Exercise details: Return the records below word for word.

Dataset extract:
[Start of section]

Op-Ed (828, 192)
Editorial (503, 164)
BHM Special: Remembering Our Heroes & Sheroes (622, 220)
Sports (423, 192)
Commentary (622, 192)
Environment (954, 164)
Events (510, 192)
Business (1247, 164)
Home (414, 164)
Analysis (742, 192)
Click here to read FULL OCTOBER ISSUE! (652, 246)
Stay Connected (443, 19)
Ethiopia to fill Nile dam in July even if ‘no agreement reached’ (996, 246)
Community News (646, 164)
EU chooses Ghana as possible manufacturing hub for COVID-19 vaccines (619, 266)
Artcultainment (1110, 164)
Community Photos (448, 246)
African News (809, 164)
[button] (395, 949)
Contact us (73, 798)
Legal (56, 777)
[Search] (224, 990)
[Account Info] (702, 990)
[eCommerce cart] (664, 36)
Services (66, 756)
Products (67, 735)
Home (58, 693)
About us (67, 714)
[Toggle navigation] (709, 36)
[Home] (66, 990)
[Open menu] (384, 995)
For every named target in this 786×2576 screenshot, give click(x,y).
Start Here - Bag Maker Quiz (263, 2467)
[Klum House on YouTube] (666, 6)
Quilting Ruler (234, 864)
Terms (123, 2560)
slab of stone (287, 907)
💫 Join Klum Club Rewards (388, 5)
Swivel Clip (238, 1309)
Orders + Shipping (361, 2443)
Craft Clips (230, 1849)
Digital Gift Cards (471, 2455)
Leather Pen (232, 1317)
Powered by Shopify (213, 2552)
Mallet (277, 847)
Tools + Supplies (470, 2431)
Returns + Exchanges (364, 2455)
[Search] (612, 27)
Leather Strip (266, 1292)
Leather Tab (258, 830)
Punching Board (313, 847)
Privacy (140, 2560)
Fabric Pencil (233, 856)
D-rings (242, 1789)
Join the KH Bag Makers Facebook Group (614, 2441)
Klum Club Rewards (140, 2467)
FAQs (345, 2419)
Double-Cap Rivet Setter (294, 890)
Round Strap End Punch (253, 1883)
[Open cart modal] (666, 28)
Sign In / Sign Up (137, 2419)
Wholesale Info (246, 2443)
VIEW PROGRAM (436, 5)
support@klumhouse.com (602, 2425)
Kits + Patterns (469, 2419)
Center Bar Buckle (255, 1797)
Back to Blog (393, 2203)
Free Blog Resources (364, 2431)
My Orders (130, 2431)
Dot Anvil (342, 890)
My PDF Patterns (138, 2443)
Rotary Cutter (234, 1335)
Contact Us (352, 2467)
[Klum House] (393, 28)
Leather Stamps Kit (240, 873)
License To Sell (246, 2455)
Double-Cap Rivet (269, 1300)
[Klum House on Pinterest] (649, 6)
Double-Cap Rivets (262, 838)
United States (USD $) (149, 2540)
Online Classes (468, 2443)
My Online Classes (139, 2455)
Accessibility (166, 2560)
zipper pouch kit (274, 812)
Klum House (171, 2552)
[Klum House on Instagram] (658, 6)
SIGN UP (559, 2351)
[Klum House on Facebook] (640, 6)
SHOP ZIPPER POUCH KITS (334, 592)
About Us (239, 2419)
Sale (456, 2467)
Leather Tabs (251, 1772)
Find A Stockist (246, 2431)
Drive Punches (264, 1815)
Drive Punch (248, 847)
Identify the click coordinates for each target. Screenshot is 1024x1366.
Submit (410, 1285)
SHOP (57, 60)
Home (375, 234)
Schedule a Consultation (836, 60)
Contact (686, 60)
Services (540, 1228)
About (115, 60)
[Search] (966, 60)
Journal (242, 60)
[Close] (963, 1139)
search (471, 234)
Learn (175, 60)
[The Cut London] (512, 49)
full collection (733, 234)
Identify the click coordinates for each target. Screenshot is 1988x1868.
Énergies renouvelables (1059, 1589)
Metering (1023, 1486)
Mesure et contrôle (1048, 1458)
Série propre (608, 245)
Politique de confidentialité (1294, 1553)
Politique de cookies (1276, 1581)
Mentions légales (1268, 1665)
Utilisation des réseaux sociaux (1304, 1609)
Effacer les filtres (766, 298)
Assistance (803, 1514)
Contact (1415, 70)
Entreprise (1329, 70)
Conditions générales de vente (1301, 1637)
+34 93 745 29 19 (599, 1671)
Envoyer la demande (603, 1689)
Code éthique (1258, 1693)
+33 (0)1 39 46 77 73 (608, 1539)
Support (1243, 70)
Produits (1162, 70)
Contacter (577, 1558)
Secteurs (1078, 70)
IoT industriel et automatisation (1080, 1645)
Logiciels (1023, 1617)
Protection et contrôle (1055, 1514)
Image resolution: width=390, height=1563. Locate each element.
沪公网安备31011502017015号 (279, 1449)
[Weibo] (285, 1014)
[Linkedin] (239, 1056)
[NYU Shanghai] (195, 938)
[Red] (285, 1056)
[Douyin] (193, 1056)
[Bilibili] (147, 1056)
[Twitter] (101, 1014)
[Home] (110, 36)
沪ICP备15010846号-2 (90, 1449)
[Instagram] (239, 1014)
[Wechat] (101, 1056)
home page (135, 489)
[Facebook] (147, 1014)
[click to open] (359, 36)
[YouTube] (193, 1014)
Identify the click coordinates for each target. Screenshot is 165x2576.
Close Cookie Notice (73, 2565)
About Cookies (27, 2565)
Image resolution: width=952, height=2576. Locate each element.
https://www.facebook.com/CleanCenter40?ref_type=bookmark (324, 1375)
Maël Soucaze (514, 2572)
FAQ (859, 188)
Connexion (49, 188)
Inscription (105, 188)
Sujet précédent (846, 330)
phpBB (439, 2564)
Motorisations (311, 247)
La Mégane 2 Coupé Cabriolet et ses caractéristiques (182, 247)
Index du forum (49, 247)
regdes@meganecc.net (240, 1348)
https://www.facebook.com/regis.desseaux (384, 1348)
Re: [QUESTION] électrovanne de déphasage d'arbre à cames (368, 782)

[End of section]

Answer section:
Op-Ed (828, 192)
Editorial (503, 164)
BHM Special: Remembering Our Heroes & Sheroes (622, 220)
Sports (423, 192)
Commentary (622, 192)
Environment (954, 164)
Events (510, 192)
Business (1247, 164)
Home (414, 164)
Analysis (742, 192)
Click here to read FULL OCTOBER ISSUE! (652, 246)
Stay Connected (443, 19)
Ethiopia to fill Nile dam in July even if ‘no agreement reached’ (996, 246)
Community News (646, 164)
EU chooses Ghana as possible manufacturing hub for COVID-19 vaccines (619, 266)
Artcultainment (1110, 164)
Community Photos (448, 246)
African News (809, 164)
[button] (395, 949)
Contact us (73, 798)
Legal (56, 777)
[Search] (224, 990)
[Account Info] (702, 990)
[eCommerce cart] (664, 36)
Services (66, 756)
Products (67, 735)
Home (58, 693)
About us (67, 714)
[Toggle navigation] (709, 36)
[Home] (66, 990)
[Open menu] (384, 995)
For every named target in this 786×2576 screenshot, give click(x,y).
Start Here - Bag Maker Quiz (263, 2467)
[Klum House on YouTube] (666, 6)
Quilting Ruler (234, 864)
Terms (123, 2560)
slab of stone (287, 907)
💫 Join Klum Club Rewards (388, 5)
Swivel Clip (238, 1309)
Orders + Shipping (361, 2443)
Craft Clips (230, 1849)
Digital Gift Cards (471, 2455)
Leather Pen (232, 1317)
Powered by Shopify (213, 2552)
Mallet (277, 847)
Tools + Supplies (470, 2431)
Returns + Exchanges (364, 2455)
[Search] (612, 27)
Leather Strip (266, 1292)
Leather Tab (258, 830)
Punching Board (313, 847)
Privacy (140, 2560)
Fabric Pencil (233, 856)
D-rings (242, 1789)
Join the KH Bag Makers Facebook Group (614, 2441)
Klum Club Rewards (140, 2467)
FAQs (345, 2419)
Double-Cap Rivet Setter (294, 890)
Round Strap End Punch (253, 1883)
[Open cart modal] (666, 28)
Sign In / Sign Up (137, 2419)
Wholesale Info (246, 2443)
VIEW PROGRAM (436, 5)
support@klumhouse.com (602, 2425)
Kits + Patterns (469, 2419)
Center Bar Buckle (255, 1797)
Back to Blog (393, 2203)
Free Blog Resources (364, 2431)
My Orders (130, 2431)
Dot Anvil (342, 890)
My PDF Patterns (138, 2443)
Rotary Cutter (234, 1335)
Contact Us (352, 2467)
[Klum House] (393, 28)
Leather Stamps Kit (240, 873)
License To Sell (246, 2455)
Double-Cap Rivet (269, 1300)
[Klum House on Pinterest] (649, 6)
Double-Cap Rivets (262, 838)
United States (USD $) (149, 2540)
Online Classes (468, 2443)
My Online Classes (139, 2455)
Accessibility (166, 2560)
zipper pouch kit (274, 812)
Klum House (171, 2552)
[Klum House on Instagram] (658, 6)
SIGN UP (559, 2351)
[Klum House on Facebook] (640, 6)
SHOP ZIPPER POUCH KITS (334, 592)
About Us (239, 2419)
Sale (456, 2467)
Leather Tabs (251, 1772)
Find A Stockist (246, 2431)
Drive Punches (264, 1815)
Drive Punch (248, 847)
Identify the click coordinates for each target. Screenshot is 1024x1366.
Submit (410, 1285)
SHOP (57, 60)
Home (375, 234)
Schedule a Consultation (836, 60)
Contact (686, 60)
Services (540, 1228)
About (115, 60)
[Search] (966, 60)
Journal (242, 60)
[Close] (963, 1139)
search (471, 234)
Learn (175, 60)
[The Cut London] (512, 49)
full collection (733, 234)
Identify the click coordinates for each target. Screenshot is 1988x1868.
Énergies renouvelables (1059, 1589)
Metering (1023, 1486)
Mesure et contrôle (1048, 1458)
Série propre (608, 245)
Politique de confidentialité (1294, 1553)
Politique de cookies (1276, 1581)
Mentions légales (1268, 1665)
Utilisation des réseaux sociaux (1304, 1609)
Effacer les filtres (766, 298)
Assistance (803, 1514)
Contact (1415, 70)
Entreprise (1329, 70)
Conditions générales de vente (1301, 1637)
+34 93 745 29 19 (599, 1671)
Envoyer la demande (603, 1689)
Code éthique (1258, 1693)
+33 (0)1 39 46 77 73 (608, 1539)
Support (1243, 70)
Produits (1162, 70)
Contacter (577, 1558)
Secteurs (1078, 70)
IoT industriel et automatisation (1080, 1645)
Logiciels (1023, 1617)
Protection et contrôle (1055, 1514)
Image resolution: width=390, height=1563. Locate each element.
沪公网安备31011502017015号 (279, 1449)
[Weibo] (285, 1014)
[Linkedin] (239, 1056)
[NYU Shanghai] (195, 938)
[Red] (285, 1056)
[Douyin] (193, 1056)
[Bilibili] (147, 1056)
[Twitter] (101, 1014)
[Home] (110, 36)
沪ICP备15010846号-2 (90, 1449)
[Instagram] (239, 1014)
[Wechat] (101, 1056)
home page (135, 489)
[Facebook] (147, 1014)
[click to open] (359, 36)
[YouTube] (193, 1014)
Identify the click coordinates for each target. Screenshot is 165x2576.
Close Cookie Notice (73, 2565)
About Cookies (27, 2565)
Image resolution: width=952, height=2576. Locate each element.
https://www.facebook.com/CleanCenter40?ref_type=bookmark (324, 1375)
Maël Soucaze (514, 2572)
FAQ (859, 188)
Connexion (49, 188)
Inscription (105, 188)
Sujet précédent (846, 330)
phpBB (439, 2564)
Motorisations (311, 247)
La Mégane 2 Coupé Cabriolet et ses caractéristiques (182, 247)
Index du forum (49, 247)
regdes@meganecc.net (240, 1348)
https://www.facebook.com/regis.desseaux (384, 1348)
Re: [QUESTION] électrovanne de déphasage d'arbre à cames (368, 782)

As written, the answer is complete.